How long does it take before I get sick?

The incubation period can be anywhere from one hour to several weeks (the latter is rare). For the most common infections, it takes 4 to 48 hours for symptoms to appear. For parasites it can take more than a month. The longer the time lag, the harder it is to figure out the cause. So don't assume it was your most recent meal that did it.

Why do only some people get sick?

The food may be unevenly contaminated, so not everyone will consume the same amount of organisms. And some people are simply more susceptible to certain infections.

How long does the illness last?

Usually a day or two, but sometimes several days or even weeks, depending on the type of organism and the individual's health.

Food that looks or smells bad is more likely to make me sick, right?

No. The microorganisms that cause spoilage are different from those that cause food poisoning, which seldom produce perceptible changes in food. Thus, food that looks and smells okay is just as likely to make you sick as food that looks spoiled.

How do I know it isn't a stomach flu?

There is no such thing as stomach flu the influenza virus doesn't cause diarrhea and vomiting in adults. But it may well be an intestinal virus, such as rotavirus or norovirus. These "stomach bugs" are highly contagious and travel in feces food preparers or handlers who don't wash their hands thoroughly after using the bathroom are the most common source of outbreaks. You get infected from contaminated food or water or from touching contaminated objects and then touching your mouth or nose.

Nobody got food poisoning in my grandmother's day. Why is that?

In some cases, foods or organisms are different today, according to the Institute of Food Technologists. Foods may contain new organisms, and organisms can evolve to become more virulent. In any case, people back then did get sick, but they usually didn't know it was food poisoning. Food is much safer today, thanks in large part to preservatives and better knowledge about food handling and preparation.

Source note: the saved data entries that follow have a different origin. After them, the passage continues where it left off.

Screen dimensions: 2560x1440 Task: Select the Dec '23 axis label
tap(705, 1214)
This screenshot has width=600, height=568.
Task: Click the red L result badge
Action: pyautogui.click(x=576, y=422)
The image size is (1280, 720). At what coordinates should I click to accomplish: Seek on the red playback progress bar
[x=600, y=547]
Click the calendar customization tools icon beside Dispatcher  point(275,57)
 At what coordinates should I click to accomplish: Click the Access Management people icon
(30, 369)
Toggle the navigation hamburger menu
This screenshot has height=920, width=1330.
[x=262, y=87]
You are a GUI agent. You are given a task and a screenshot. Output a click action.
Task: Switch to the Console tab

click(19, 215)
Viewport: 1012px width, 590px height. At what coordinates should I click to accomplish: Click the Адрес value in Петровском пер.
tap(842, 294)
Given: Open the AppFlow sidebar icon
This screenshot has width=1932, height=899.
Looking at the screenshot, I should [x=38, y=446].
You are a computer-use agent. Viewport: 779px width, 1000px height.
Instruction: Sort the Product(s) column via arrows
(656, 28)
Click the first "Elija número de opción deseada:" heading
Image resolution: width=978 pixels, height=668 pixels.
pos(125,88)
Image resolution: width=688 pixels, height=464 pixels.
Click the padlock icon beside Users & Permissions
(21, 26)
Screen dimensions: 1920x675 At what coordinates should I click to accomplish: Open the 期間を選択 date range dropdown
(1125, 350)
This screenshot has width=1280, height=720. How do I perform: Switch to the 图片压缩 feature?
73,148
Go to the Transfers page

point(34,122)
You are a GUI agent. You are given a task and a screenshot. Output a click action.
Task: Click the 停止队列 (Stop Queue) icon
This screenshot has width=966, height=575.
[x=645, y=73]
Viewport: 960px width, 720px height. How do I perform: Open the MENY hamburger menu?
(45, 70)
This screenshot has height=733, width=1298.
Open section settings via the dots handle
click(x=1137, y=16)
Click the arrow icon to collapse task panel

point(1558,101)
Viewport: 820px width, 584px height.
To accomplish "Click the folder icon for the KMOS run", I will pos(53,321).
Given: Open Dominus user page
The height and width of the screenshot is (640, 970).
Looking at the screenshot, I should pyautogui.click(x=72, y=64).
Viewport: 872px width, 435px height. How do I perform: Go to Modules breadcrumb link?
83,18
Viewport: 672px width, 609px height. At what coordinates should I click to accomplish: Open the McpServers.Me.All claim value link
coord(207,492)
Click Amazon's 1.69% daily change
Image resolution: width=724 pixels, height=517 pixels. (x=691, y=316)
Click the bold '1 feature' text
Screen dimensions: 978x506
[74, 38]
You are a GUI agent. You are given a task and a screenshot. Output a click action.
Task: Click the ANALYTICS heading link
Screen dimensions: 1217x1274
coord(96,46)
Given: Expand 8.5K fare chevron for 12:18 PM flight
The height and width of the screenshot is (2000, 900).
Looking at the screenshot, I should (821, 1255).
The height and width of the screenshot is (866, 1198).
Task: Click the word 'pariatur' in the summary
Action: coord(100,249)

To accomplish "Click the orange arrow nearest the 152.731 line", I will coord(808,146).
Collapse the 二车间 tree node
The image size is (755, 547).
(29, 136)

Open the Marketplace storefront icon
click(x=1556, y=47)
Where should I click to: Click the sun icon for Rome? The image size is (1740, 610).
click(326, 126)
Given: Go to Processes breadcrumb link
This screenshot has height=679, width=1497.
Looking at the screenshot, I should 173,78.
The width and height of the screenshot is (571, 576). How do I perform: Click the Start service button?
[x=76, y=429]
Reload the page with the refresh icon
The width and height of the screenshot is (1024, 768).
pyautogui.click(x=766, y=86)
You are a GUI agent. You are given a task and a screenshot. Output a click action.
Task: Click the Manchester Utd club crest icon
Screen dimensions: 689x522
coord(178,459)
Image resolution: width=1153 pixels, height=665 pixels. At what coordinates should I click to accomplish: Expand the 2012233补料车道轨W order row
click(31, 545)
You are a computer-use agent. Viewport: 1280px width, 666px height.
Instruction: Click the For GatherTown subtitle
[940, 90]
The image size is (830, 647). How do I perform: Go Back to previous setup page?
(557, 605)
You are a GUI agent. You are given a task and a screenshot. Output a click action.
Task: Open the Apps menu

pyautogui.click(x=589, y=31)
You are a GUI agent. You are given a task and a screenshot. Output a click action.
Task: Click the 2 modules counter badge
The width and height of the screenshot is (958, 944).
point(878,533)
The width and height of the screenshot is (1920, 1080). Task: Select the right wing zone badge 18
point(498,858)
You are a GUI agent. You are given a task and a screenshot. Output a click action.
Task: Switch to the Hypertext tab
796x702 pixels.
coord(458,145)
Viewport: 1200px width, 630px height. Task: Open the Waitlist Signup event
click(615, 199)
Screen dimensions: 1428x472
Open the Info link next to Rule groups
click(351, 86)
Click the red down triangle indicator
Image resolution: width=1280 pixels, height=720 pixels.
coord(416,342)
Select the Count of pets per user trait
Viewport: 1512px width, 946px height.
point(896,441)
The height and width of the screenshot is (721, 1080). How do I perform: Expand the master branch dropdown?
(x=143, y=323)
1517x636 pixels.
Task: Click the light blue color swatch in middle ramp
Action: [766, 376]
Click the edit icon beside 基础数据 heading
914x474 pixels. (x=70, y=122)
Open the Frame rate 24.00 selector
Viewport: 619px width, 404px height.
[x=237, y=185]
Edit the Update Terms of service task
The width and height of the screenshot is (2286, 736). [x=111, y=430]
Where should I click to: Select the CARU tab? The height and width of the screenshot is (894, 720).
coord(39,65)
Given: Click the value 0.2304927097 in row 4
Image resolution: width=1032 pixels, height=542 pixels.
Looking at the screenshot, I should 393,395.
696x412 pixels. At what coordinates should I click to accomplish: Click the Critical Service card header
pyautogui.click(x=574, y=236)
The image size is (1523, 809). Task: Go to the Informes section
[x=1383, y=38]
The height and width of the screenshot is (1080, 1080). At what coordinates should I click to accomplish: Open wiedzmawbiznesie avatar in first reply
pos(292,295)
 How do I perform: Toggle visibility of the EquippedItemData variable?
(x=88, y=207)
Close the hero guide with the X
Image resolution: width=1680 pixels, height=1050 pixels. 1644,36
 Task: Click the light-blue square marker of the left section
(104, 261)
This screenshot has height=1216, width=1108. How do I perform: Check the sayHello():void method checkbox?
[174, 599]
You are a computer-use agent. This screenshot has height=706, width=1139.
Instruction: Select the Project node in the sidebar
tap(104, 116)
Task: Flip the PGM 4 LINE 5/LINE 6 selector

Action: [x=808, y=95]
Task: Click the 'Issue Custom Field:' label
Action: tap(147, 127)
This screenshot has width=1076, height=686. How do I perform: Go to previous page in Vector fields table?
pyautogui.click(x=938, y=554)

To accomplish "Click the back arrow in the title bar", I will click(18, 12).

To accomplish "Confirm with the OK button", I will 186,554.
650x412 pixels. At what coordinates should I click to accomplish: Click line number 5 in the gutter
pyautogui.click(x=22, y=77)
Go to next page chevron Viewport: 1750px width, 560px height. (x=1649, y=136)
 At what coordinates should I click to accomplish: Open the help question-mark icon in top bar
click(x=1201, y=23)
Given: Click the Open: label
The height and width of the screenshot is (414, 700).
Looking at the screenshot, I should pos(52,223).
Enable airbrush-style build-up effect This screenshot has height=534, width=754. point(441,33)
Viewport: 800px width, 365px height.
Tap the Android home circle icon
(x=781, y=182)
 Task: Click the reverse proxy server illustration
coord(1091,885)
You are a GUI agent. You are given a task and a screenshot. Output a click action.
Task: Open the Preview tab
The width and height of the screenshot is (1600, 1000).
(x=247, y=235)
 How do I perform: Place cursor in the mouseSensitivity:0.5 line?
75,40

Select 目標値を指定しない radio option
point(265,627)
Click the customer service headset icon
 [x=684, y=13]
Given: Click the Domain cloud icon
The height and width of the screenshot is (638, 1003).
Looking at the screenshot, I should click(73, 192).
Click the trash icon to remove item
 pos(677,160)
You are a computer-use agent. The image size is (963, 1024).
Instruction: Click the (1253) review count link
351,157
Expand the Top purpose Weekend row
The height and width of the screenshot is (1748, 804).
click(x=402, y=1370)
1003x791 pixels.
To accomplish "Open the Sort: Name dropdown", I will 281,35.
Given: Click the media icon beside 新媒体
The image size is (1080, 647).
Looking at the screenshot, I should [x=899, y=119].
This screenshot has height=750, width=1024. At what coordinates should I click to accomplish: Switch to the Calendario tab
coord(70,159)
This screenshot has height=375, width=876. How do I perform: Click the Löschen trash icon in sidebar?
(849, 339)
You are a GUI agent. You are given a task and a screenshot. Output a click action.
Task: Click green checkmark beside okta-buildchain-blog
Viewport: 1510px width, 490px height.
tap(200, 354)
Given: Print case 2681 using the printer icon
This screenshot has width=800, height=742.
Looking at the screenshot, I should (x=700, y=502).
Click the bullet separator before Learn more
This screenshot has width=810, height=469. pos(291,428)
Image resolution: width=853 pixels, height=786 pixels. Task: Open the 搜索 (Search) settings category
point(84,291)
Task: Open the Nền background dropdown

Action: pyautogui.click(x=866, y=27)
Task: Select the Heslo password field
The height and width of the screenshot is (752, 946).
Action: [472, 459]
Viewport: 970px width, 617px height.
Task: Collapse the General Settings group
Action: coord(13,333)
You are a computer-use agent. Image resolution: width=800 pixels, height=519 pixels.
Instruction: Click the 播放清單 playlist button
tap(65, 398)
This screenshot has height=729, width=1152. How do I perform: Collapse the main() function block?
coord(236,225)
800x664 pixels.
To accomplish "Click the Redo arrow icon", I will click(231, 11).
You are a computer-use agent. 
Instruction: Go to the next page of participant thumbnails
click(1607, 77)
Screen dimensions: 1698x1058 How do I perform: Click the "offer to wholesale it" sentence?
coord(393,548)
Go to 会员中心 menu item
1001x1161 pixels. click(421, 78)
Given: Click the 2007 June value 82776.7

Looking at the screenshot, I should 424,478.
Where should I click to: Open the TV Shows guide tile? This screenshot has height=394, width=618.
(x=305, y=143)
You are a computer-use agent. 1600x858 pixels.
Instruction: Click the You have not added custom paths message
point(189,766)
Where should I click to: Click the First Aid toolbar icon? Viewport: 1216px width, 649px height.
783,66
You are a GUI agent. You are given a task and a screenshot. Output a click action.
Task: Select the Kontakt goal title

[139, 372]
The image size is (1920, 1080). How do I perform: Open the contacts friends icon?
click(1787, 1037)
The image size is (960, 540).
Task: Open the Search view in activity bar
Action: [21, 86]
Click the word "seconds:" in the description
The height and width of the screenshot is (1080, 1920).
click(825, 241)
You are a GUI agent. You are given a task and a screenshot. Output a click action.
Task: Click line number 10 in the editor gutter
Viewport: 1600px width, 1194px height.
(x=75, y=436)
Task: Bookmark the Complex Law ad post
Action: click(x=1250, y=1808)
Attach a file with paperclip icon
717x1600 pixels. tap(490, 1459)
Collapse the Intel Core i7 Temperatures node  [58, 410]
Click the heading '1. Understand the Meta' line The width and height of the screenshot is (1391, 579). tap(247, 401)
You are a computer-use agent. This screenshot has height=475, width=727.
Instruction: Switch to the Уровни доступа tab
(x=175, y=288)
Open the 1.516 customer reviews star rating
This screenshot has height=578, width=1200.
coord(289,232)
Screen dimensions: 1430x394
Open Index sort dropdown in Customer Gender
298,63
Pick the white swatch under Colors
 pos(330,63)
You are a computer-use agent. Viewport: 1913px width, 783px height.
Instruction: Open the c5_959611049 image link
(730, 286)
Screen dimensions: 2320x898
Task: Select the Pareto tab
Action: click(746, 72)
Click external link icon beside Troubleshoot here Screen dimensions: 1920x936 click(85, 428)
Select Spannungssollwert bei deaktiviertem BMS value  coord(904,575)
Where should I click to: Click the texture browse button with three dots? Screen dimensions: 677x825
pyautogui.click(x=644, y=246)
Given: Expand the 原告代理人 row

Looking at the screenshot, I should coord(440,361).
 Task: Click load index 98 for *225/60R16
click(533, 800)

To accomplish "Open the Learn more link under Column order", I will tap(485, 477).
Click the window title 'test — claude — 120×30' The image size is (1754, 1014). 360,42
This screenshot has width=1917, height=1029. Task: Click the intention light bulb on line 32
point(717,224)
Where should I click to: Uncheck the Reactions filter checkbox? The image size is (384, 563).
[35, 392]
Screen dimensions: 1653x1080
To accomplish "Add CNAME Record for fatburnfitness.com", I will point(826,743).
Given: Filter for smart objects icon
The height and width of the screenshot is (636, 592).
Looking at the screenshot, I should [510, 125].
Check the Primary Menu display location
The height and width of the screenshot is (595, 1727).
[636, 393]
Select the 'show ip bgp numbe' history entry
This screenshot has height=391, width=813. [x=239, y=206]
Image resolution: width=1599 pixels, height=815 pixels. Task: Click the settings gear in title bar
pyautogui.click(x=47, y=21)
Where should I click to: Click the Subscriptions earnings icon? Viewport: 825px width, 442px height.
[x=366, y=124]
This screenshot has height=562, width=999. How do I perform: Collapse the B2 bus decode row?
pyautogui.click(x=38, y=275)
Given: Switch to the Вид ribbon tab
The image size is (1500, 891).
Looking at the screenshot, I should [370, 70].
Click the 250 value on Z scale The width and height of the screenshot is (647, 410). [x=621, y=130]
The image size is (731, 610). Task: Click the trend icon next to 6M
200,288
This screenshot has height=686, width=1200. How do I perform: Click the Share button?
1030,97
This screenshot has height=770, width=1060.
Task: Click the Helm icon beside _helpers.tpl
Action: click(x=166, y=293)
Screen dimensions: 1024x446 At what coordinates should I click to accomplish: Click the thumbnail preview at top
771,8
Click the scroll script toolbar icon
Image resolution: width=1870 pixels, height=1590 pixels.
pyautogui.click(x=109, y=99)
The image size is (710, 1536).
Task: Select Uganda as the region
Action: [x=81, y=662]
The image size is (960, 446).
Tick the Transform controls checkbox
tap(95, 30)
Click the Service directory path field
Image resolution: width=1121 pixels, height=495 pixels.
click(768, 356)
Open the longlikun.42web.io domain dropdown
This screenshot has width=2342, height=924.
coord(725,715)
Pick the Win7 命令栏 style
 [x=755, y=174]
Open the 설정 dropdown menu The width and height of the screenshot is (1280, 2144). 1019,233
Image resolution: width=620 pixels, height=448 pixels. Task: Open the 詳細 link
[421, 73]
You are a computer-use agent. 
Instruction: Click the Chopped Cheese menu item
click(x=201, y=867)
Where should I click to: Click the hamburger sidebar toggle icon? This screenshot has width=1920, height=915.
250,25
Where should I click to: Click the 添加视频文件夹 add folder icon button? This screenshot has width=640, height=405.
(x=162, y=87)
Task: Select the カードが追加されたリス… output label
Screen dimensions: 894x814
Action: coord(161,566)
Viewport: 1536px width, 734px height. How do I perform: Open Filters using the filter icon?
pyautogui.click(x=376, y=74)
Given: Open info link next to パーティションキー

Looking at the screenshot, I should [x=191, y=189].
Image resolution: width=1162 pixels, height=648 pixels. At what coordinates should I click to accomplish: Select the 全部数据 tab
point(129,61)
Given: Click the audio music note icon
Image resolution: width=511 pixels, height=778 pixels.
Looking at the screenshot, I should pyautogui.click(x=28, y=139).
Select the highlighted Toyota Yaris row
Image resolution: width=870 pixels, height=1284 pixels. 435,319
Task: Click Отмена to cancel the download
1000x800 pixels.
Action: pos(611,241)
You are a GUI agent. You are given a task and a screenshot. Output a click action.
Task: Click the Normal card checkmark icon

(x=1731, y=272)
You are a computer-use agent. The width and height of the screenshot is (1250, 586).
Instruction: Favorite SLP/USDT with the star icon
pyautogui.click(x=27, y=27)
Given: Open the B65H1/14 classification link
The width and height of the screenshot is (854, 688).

When should I go to the doctor?

If you have bloody stool, fever, severe abdominal pain, or prolonged or severe vomiting or diarrhea, or are very dehydrated, you should see a doctor. The elderly, young children, pregnant women, and anyone with a weakened immune system should seek medical attention even for milder symptoms.

Should I call the restaurant where I ate?

Yes, but don't be accusatory, since you can't be sure you got sick there. Don't expect them to accept responsibility, but if other people also call, the restaurant will know there is a problem. Better, call the local heath department.